I am currently exploring some aspects of unified parallel C as an alternative to standard parallelization approaches in HPC (like MPI, OpenMP, or hydrid approaches).
My question is: Does anyone have experience in UPC performance on large scale applications (~>10.000 cores)? I am mainly interested in the access speed of shared memory. Obviously this depends on the underlying hardware, network connection, operating system, compilers etc. But I am generally interested in any kind of "real-world" problem solving with UPC.
Furthermore, what is your general impression of UPC? Do you think it has the potential for the future to be more widely used than now? Is it worth switching to it?
Any comments are welcome!
Thanks a lot, Mark
There are pros and cons either way.
The advantages of UPC are that it is likely easier to get something working, and with decent performance, than MPI or MPI+OpenMP. And because the (say) Berkeley UPC compiler is open source, you should be able to compile your program 5 years from now regardless. On top of that, supporting languages like UPC was a requirement for IBM to win the Blue Waters contract, so there should be a professionally-maintained UPC compiler out there for at least the life of that system, which should help the UPC ecosystem remain active.
I personally haven't written anything really big (in terms of code size, or in terms of scaling to >1k procs) in UPC, but in the worst case you could run it using the MPI runtime, and it should scale like the corresponding MPI code. On smaller problems, there's lots of antecdotal evidence that the performance of codes written in UPC (and other PGAS languages) is certainly competitive with, and sometimes better than, the MPI program written in a similar way, and the reasons for that are fairly well understood.
The downsides are that, because it's new, the tool support is not as strong. There are many quite sophisticated tools out there, free and commercial, for performance tuning of a large scale MPI application, whereas the PGAS/GASnet/UPC tools are more research-grade, in the bad way. IBM is likely working on stuff for Blue Waters, but unless you're running on a P7 system, that may not help you in particular. Similarly, parallel I/O libraries/tools don't seem to really exist in UPC in any solid form.
In addition, with a new lanaguage, there's always a worry about how active it will remain N years from now. The compilers should work, but will new runtimes continue to be developed and improved for new architectures? Note that this has always been the catch-22 for new scientific programming languages. Scientific developers tend to be very conservative, wanting to know that what they're working on will continue to work (and work well) 10+ years into the future, so they tend to be skeptical of the longevity of new languages -- and that turns into a self-fullfilling prophesy, as people stay away from the new languages so they languish and become abandonware.
I don't think that's a huge worry with UPC, because I think there's enough institutional support behind these PGAS languages that they'll be around for a while. Coarray Fortran is part of the 2008 standard, so compiler vendors will have to support PGAS-like runtimes regardless. DARPA, etc, is strongly behind the PGAS-y languages or things like X10/Chapel. So I think these languages will be more likely to get a fair shot at success, and I think 5-10 years out your code will still compile and run at least passably well.
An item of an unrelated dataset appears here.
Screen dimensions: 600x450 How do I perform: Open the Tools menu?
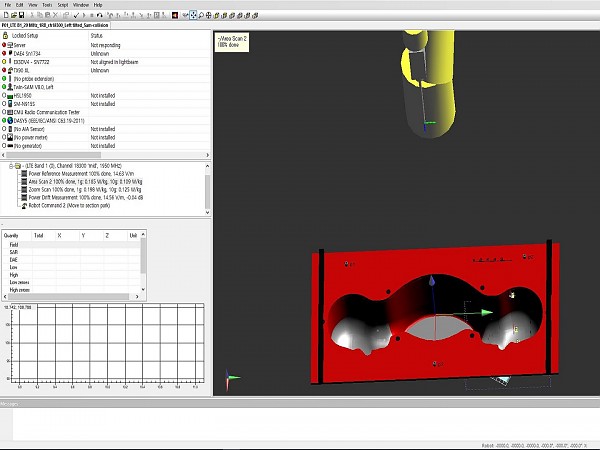pos(46,5)

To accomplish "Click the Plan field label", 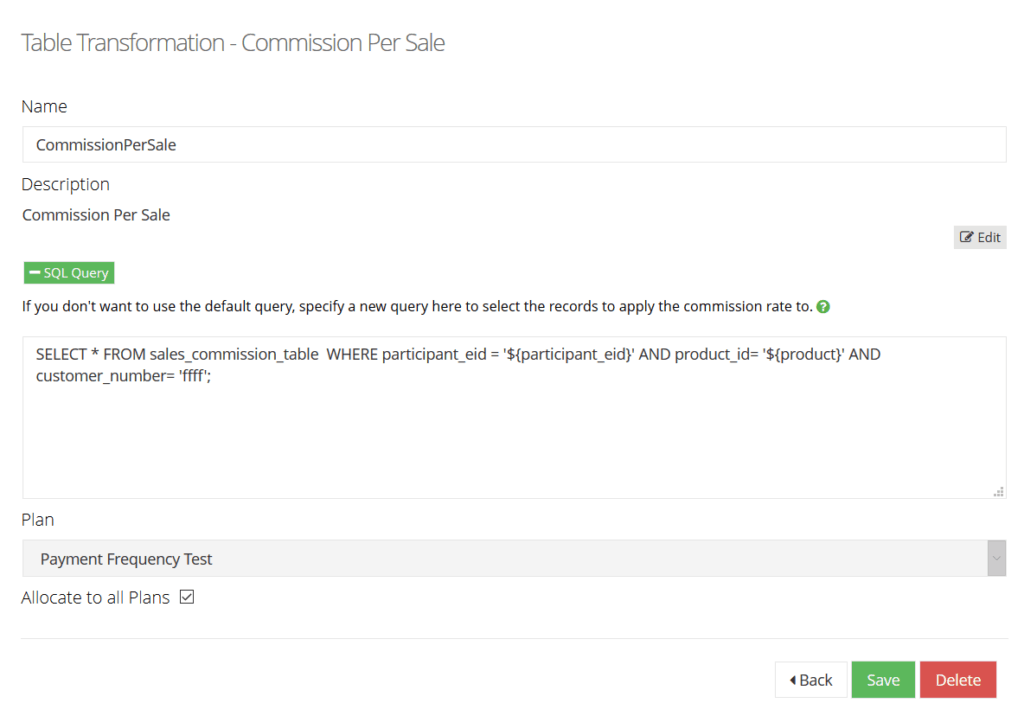I will (37, 520).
I am curious about the software architecture issues around UPC; I don't know if the new shared arrays end up being good or bad for developing really large pieces of software. Something like coarray fortran, which is less ambitious, it's a little easier to see how that plays out in a big package.
So after all those paragraphs, I'm afraid the answer is "it depends", and it's probably going to come down to your personal style and risk tolerance. If you like being on the first-adopter, leading-edge of things, with all the advantages (be the first to take advantage of new, high-productivity tools, leapfrogging others, being an expert in new stuff) and disadvantages (lack of strong tool support, higher degree of risk, fewer books to turn to, etc) that implies, I think UPC is likely a pretty solid choice. The basic programming model is going to be around for a good while, and this language in particular has a good amount of backing. On the other hand, if you prefer to "play it safe" and do the MPI+OpenMP approach, that's going to be a pretty defensible choice, too. But in the end, we need some developers to try these new languages for real projects, or we as a community are going to be stuck with C/Fortran+MPI+OpenMP forever.